### Task objective
Exactly the lines below from the one with "Blog (8, 2376)" up to and including the one with "September 2014 (62, 1039)" make up the answer, with nothing else added.

### Material for this exercise

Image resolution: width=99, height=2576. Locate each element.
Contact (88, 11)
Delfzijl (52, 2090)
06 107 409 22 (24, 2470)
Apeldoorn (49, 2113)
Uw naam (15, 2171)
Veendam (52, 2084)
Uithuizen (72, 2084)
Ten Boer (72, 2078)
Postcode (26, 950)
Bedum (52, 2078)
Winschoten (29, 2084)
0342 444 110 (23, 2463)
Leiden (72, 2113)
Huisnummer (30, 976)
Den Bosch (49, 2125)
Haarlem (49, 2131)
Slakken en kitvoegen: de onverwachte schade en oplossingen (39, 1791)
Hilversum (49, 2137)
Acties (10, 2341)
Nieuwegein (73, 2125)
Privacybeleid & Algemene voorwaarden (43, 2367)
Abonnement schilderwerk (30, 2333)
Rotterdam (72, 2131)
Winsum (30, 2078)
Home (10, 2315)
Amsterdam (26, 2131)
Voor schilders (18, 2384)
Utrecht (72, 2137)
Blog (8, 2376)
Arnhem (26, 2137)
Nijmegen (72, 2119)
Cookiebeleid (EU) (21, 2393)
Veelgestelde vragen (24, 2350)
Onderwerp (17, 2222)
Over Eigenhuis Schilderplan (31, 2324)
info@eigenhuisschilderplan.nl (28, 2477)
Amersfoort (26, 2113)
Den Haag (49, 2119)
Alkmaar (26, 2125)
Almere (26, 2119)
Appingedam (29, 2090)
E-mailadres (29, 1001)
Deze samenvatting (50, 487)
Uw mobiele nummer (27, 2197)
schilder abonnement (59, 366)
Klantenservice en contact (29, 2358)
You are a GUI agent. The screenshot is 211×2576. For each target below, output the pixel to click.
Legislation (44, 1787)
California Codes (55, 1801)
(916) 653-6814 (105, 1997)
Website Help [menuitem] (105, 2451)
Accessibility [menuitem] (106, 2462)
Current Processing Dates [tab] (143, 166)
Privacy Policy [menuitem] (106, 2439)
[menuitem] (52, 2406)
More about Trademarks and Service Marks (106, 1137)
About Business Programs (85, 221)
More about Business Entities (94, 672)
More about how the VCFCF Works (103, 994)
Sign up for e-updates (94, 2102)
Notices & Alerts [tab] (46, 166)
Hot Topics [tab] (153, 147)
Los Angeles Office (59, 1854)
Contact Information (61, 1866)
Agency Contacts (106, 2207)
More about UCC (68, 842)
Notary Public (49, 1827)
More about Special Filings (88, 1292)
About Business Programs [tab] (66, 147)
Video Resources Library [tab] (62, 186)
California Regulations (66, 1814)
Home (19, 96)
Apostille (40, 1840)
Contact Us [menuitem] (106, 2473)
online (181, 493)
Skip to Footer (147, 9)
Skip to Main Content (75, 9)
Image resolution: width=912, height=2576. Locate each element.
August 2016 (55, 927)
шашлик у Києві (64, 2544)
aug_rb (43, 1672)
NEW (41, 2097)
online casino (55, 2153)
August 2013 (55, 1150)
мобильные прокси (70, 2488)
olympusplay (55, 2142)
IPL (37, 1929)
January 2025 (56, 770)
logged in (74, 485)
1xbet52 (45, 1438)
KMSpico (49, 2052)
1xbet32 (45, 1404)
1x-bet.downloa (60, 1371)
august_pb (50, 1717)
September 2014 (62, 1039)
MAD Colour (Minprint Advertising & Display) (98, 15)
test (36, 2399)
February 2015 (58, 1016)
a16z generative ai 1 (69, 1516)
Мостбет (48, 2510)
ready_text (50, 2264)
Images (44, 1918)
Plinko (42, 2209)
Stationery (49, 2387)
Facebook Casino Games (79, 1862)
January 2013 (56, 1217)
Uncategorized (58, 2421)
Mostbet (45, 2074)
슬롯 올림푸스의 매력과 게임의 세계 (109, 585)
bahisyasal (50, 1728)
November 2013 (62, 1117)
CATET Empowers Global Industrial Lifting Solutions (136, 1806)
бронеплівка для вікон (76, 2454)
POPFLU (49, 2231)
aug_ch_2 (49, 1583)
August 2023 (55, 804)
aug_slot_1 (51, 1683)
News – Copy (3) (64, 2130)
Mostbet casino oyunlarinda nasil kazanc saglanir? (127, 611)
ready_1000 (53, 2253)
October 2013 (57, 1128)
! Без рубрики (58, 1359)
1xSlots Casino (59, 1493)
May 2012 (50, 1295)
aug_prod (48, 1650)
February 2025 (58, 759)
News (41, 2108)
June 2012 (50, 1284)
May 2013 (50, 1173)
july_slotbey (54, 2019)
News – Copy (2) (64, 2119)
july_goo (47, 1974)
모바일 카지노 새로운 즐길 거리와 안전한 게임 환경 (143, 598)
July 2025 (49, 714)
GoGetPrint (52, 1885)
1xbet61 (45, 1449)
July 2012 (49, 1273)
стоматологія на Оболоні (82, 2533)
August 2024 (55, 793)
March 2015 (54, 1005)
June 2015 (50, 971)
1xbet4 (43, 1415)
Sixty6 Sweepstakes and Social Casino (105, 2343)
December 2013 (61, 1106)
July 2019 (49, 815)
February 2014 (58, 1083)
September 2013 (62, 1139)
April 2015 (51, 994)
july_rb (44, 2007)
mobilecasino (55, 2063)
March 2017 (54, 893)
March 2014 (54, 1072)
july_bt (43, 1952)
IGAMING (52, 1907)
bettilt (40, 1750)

### Exercise answer
Blog (8, 2376)
Arnhem (26, 2137)
Nijmegen (72, 2119)
Cookiebeleid (EU) (21, 2393)
Veelgestelde vragen (24, 2350)
Onderwerp (17, 2222)
Over Eigenhuis Schilderplan (31, 2324)
info@eigenhuisschilderplan.nl (28, 2477)
Amersfoort (26, 2113)
Den Haag (49, 2119)
Alkmaar (26, 2125)
Almere (26, 2119)
Appingedam (29, 2090)
E-mailadres (29, 1001)
Deze samenvatting (50, 487)
Uw mobiele nummer (27, 2197)
schilder abonnement (59, 366)
Klantenservice en contact (29, 2358)
You are a GUI agent. The screenshot is 211×2576. For each target below, output the pixel to click.
Legislation (44, 1787)
California Codes (55, 1801)
(916) 653-6814 (105, 1997)
Website Help [menuitem] (105, 2451)
Accessibility [menuitem] (106, 2462)
Current Processing Dates [tab] (143, 166)
Privacy Policy [menuitem] (106, 2439)
[menuitem] (52, 2406)
More about Trademarks and Service Marks (106, 1137)
About Business Programs (85, 221)
More about Business Entities (94, 672)
More about how the VCFCF Works (103, 994)
Sign up for e-updates (94, 2102)
Notices & Alerts [tab] (46, 166)
Hot Topics [tab] (153, 147)
Los Angeles Office (59, 1854)
Contact Information (61, 1866)
Agency Contacts (106, 2207)
More about UCC (68, 842)
Notary Public (49, 1827)
More about Special Filings (88, 1292)
About Business Programs [tab] (66, 147)
Video Resources Library [tab] (62, 186)
California Regulations (66, 1814)
Home (19, 96)
Apostille (40, 1840)
Contact Us [menuitem] (106, 2473)
online (181, 493)
Skip to Footer (147, 9)
Skip to Main Content (75, 9)
Image resolution: width=912, height=2576. Locate each element.
August 2016 (55, 927)
шашлик у Києві (64, 2544)
aug_rb (43, 1672)
NEW (41, 2097)
online casino (55, 2153)
August 2013 (55, 1150)
мобильные прокси (70, 2488)
olympusplay (55, 2142)
IPL (37, 1929)
January 2025 (56, 770)
logged in (74, 485)
1xbet52 (45, 1438)
KMSpico (49, 2052)
1xbet32 (45, 1404)
1x-bet.downloa (60, 1371)
august_pb (50, 1717)
September 2014 (62, 1039)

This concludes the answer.